Korean firms win $5.3b order for Mideast’s largest refinery

South Korean builders said Friday that they won deals worth $5.3 billion to build an oil refinery in Kuwait even as the construction industry is struggling with a sharp drop in orders from the Middle East this year.

The project, worth $14 billion in total, is to build the biggest refinery in the Middle East, which will boost its oil refining output capacity of 615,000 barrels per day in the region of Al Zour, south Kuwait.

Of the five packages split from the main project, four were awarded to consortia led by Seoul-based major firms — Hyundai E&C, Daewoo E&C, Hyundai Heavy Industries, SK E&C and Hanwha E&C. The Kuwait National Petroleum Company issued tenders in January and March,

“The mega deal allows us to establish a solid foothold in Kuwait as leading builders of infrastructure. We expect to gain the upper hand in ensuing projects in the country as well as other countries in the region,” said an official at Hyundai E&C which confirmed the order in a separate regulatory filing.

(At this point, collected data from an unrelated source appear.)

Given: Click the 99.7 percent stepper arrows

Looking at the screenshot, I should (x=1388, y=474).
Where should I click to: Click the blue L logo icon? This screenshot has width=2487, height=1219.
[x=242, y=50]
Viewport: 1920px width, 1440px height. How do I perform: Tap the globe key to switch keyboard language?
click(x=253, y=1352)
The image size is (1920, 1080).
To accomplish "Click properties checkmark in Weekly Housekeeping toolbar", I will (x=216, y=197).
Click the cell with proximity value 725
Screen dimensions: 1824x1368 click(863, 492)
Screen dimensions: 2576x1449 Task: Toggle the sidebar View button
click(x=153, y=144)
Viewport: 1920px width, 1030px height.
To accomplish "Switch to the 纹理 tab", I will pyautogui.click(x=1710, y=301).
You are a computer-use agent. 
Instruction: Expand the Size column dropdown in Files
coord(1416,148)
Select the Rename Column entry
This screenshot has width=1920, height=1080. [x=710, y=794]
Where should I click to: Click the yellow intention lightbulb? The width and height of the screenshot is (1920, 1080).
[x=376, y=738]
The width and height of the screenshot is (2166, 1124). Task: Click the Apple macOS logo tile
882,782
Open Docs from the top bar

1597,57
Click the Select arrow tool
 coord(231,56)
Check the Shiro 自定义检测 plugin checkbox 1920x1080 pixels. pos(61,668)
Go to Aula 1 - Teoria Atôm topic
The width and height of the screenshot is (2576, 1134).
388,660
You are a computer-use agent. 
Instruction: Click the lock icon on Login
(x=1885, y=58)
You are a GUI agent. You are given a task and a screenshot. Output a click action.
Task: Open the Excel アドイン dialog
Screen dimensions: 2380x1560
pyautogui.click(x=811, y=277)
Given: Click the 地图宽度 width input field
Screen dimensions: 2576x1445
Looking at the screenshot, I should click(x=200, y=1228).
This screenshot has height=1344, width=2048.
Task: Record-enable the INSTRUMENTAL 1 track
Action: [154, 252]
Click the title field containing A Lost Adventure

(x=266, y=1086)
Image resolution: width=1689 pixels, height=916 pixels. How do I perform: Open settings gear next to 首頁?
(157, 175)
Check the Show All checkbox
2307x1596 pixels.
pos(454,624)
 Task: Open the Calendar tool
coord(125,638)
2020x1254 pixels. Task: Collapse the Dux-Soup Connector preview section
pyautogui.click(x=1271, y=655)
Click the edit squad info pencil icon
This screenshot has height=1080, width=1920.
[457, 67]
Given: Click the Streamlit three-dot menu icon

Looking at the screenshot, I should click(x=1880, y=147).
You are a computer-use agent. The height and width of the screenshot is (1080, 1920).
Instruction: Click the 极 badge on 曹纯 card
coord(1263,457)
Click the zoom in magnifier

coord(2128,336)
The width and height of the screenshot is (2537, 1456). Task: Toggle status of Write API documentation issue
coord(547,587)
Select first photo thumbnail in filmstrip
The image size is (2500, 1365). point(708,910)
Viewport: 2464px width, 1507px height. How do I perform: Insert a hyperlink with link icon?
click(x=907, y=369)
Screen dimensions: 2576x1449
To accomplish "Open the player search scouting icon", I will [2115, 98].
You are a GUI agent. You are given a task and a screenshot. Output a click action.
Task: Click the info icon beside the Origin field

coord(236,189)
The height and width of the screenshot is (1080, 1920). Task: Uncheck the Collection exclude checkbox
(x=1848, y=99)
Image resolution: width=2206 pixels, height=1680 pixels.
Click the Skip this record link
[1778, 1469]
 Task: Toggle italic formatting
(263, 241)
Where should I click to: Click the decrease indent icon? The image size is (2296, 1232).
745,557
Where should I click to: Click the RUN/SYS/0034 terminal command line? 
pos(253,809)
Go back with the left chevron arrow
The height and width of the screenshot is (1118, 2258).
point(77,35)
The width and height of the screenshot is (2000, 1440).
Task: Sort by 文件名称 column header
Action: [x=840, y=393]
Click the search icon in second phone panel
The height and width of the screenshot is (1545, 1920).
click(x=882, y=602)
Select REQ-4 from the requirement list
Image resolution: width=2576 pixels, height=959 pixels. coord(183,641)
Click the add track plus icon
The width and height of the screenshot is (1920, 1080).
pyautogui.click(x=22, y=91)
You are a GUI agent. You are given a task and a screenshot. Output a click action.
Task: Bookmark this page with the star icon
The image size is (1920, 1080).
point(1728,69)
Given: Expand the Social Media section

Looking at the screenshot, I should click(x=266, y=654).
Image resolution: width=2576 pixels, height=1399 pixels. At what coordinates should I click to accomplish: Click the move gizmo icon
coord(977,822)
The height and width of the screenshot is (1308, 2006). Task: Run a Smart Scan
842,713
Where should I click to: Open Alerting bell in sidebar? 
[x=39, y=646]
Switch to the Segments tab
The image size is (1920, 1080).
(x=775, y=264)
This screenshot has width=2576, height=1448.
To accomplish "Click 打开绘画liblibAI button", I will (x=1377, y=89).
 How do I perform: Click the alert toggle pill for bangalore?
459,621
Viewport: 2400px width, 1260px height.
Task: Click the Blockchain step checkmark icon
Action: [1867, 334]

A consortium consisting of Daewoo E&C and Hyundai Heavy Industries clinched the second and third sections of the project, which is estimated at a combined $5.76 billion. Daewoo has one-third stake in the package worth $1.92 billion.

The fifth package, worth $1.54 billion, was won by a joint venture of Hyundai E&C, SK E&C and Italy’s Saipem. Hyundai E&C and SK E&C have a combined 70 percent stake in the project, worth $1 billion

According to KNPC, the contract for the fifth package involves the construction of an export terminal and a wharf for small vessels and other marine facilities for the refinery.

A consortium led by Hanwha E&C clinched the first package in which the Korean construction firm has a 10 percent stake worth $424 million.

The construction will take 45 months and operations are expected to begin in late 2018 or early 2019.

The mega deal will help quench the Korean builders’ thirst for overseas orders as their earnings from the Middle East have remained in the doldrums this year.

“Oil-producing countries in the Middle East had been delaying or cutting back on new construction projects due to plunging oil prices, and so there has been a sharp decline in overseas orders,” said an official from the International Contractors Association of Korea.

According to data from the ICAK, the total amount of overseas construction orders Korean firms received from the Middle East dropped 72 percent to $7.1 billion during the first seven months this year from $25.9 billion for the same period in 2014.

Contracts from the region represent less than 30 percent of the total overseas orders won by Korean builders this year, a sharp fall from an average of 70-80 percent in previous years.